### EXERCISE:
Your answer must be the records below repeated word for word, with no pictures in it.

───── DATASET

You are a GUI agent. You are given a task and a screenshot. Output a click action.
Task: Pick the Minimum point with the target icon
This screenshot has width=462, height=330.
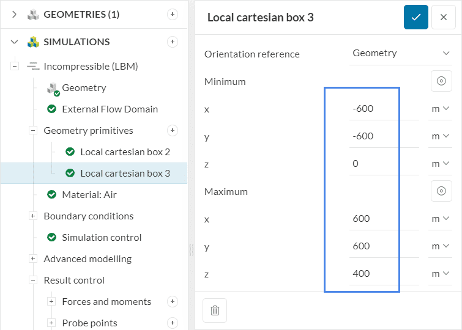tap(441, 81)
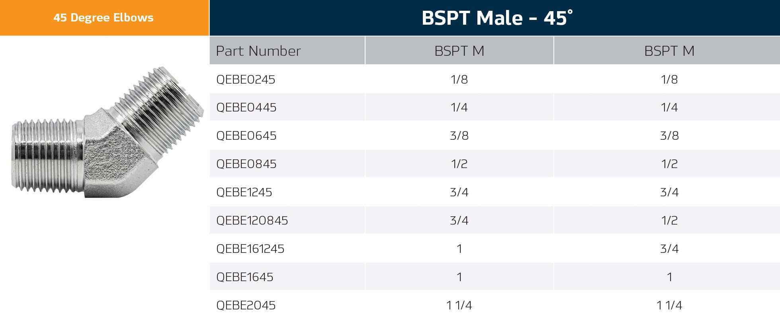Click the first 3/8 size in the QEBE0645 row
The image size is (780, 319).
[x=459, y=136]
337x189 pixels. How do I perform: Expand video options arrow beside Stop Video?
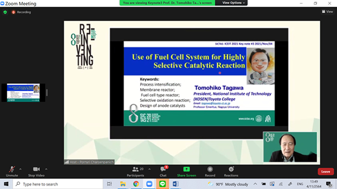pyautogui.click(x=46, y=169)
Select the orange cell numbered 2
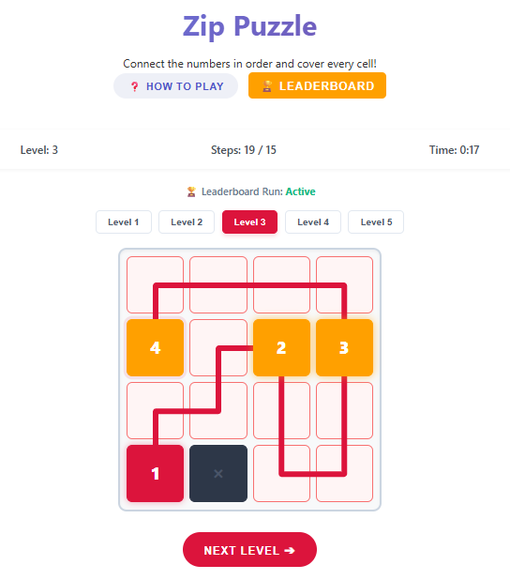The image size is (510, 580). [281, 347]
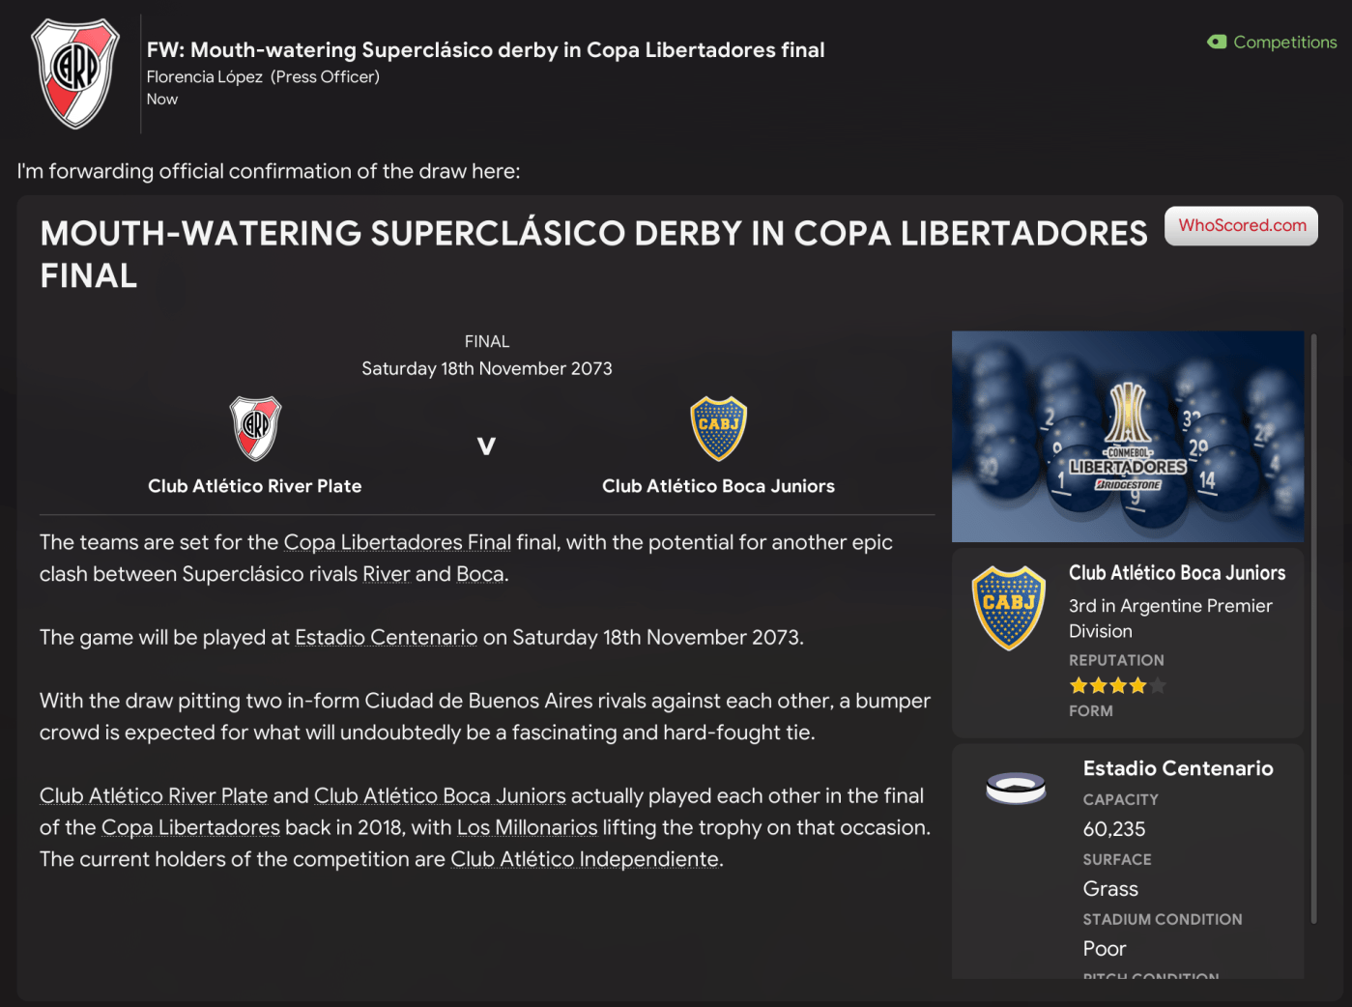The image size is (1352, 1007).
Task: Open the Estadio Centenario side card title
Action: (1177, 769)
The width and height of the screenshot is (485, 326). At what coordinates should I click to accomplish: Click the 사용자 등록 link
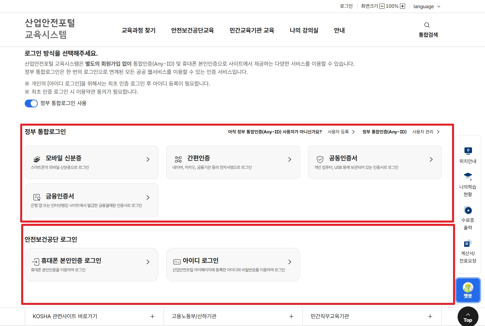pyautogui.click(x=341, y=132)
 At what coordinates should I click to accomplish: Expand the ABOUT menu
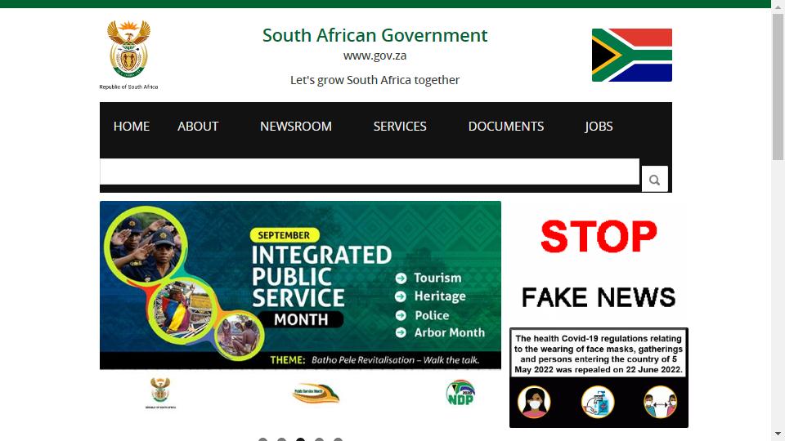tap(198, 127)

──────────

### EXERCISE RESULT:
You are a GUI agent. You are given a task and a screenshot. Output a click action.
Task: Pick the Minimum point with the target icon
This screenshot has width=462, height=330.
tap(441, 81)
Click the first 3/8 size in the QEBE0645 row
The image size is (780, 319).
[x=459, y=136]
337x189 pixels. How do I perform: Expand video options arrow beside Stop Video?
pyautogui.click(x=46, y=169)
Select the orange cell numbered 2
The image size is (510, 580). [281, 347]
The image size is (1352, 1007).
Task: Open the Estadio Centenario side card title
Action: (1177, 769)
The width and height of the screenshot is (485, 326). At what coordinates should I click to accomplish: Click the 사용자 등록 link
pyautogui.click(x=341, y=132)
 At what coordinates should I click to accomplish: Expand the ABOUT menu
tap(198, 127)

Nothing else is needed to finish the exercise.